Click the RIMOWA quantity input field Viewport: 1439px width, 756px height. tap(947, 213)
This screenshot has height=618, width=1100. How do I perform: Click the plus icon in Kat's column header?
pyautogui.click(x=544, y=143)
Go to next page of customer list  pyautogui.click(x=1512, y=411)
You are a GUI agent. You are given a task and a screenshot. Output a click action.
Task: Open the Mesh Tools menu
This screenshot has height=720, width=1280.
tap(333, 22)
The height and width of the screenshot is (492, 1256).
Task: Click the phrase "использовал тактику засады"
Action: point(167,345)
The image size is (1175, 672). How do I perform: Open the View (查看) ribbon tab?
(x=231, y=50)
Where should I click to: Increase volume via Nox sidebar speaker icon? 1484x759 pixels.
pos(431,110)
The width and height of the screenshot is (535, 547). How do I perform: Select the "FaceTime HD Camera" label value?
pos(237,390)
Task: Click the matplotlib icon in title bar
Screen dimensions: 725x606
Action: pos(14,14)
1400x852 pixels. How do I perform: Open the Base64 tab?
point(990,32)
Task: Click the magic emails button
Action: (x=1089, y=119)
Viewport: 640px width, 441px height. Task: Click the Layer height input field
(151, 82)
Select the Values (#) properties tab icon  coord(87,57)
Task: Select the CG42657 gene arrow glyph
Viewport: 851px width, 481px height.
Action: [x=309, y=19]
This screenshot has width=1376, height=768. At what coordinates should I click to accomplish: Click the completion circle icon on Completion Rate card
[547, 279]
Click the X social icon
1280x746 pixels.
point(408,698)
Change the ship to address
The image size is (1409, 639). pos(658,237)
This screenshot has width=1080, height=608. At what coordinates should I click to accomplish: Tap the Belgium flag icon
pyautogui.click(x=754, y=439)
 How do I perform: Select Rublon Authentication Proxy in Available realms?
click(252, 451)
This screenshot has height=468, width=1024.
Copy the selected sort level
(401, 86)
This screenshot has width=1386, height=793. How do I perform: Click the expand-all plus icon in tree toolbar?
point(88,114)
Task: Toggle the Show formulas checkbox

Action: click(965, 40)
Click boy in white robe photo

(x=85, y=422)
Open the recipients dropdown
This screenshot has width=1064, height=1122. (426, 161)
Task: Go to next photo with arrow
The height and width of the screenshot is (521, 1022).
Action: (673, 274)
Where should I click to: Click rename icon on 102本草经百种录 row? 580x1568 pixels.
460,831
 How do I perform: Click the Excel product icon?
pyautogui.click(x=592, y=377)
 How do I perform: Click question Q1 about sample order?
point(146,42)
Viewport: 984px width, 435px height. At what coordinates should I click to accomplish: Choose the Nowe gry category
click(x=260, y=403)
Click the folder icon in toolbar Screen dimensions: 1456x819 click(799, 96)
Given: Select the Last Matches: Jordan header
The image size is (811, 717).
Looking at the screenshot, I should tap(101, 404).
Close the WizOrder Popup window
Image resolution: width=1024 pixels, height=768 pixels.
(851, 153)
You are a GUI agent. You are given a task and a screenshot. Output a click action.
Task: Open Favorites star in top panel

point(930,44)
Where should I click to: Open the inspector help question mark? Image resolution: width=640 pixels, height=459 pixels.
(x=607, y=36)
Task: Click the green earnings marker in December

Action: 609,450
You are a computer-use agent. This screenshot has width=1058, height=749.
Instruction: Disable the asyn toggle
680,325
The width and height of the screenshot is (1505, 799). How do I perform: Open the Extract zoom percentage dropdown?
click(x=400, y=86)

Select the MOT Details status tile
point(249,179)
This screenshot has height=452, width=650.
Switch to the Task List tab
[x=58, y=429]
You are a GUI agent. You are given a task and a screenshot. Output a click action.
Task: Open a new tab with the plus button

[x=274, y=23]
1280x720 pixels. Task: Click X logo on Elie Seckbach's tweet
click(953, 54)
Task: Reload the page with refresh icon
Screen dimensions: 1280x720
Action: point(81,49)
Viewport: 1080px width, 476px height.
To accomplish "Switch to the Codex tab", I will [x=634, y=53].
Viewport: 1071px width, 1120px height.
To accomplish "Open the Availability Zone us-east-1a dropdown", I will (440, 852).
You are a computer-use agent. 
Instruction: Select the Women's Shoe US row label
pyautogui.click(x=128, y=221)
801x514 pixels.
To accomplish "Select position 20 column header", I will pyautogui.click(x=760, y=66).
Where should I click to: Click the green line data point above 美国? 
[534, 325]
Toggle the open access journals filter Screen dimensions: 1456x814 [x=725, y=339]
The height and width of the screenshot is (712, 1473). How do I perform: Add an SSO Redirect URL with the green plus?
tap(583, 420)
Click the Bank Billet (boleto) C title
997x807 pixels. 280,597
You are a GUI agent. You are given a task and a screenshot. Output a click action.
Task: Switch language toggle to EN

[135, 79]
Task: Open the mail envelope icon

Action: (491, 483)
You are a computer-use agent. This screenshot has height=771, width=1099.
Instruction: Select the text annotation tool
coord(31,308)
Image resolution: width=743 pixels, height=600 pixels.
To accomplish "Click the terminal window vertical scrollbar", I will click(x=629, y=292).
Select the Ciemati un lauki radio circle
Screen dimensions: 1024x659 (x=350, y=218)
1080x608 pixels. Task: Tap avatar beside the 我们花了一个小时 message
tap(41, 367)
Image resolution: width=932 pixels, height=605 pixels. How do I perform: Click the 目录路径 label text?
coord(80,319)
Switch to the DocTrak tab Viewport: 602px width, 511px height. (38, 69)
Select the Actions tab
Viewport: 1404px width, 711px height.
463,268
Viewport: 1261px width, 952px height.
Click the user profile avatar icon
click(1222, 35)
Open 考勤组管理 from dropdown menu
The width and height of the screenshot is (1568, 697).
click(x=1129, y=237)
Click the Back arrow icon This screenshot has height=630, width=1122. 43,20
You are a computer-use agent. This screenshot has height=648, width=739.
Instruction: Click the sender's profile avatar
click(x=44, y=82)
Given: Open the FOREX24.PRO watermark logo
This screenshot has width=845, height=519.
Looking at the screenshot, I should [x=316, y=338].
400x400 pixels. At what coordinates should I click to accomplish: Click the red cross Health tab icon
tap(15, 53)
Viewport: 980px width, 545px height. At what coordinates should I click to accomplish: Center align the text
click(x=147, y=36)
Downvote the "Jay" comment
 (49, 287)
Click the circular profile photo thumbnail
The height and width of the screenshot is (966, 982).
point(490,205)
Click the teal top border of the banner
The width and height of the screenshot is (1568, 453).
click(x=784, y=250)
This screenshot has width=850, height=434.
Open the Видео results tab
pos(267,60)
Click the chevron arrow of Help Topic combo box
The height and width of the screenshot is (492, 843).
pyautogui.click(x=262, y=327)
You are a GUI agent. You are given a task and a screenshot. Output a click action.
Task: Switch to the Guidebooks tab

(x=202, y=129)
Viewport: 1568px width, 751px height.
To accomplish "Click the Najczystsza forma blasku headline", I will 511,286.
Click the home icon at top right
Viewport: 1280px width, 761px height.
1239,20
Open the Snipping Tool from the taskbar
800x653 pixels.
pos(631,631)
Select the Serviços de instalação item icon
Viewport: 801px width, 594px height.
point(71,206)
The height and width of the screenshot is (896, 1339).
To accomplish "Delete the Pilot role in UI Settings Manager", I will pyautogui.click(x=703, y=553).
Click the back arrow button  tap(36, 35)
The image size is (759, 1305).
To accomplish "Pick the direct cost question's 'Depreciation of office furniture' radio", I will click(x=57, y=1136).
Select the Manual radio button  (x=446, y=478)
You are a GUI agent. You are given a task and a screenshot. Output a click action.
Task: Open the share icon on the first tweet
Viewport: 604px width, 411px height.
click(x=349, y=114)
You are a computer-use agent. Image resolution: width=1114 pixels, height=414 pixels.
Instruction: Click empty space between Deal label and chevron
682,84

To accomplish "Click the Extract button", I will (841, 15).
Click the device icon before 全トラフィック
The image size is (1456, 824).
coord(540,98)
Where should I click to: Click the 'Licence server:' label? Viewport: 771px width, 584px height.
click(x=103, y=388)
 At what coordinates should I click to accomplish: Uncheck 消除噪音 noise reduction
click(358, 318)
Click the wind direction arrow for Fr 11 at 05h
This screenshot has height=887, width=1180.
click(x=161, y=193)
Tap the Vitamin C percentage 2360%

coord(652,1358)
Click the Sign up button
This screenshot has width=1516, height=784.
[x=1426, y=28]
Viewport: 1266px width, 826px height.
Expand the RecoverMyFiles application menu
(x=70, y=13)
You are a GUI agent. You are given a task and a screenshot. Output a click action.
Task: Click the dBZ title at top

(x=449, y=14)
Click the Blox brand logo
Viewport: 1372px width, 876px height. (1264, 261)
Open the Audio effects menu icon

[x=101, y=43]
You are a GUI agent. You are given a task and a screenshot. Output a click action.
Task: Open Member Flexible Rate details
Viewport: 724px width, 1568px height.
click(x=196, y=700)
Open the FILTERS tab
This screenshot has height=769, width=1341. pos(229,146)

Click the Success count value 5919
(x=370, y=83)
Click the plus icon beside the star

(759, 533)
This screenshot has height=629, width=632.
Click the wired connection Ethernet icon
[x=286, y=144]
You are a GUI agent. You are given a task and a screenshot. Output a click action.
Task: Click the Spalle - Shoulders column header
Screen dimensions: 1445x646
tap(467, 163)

* [ACTIVITY]
Go through the data above and copy each line in which "computer" appears.

* [EXERCISE ANSWER]
You are a computer-use agent. This screenshot has width=1058, height=749.
You are a computer-use agent. 
You are a computer-use agent. This screenshot has height=771, width=1099.
You are a computer-use agent. This screenshot has height=648, width=739.
You are a computer-use agent. Image resolution: width=1114 pixels, height=414 pixels.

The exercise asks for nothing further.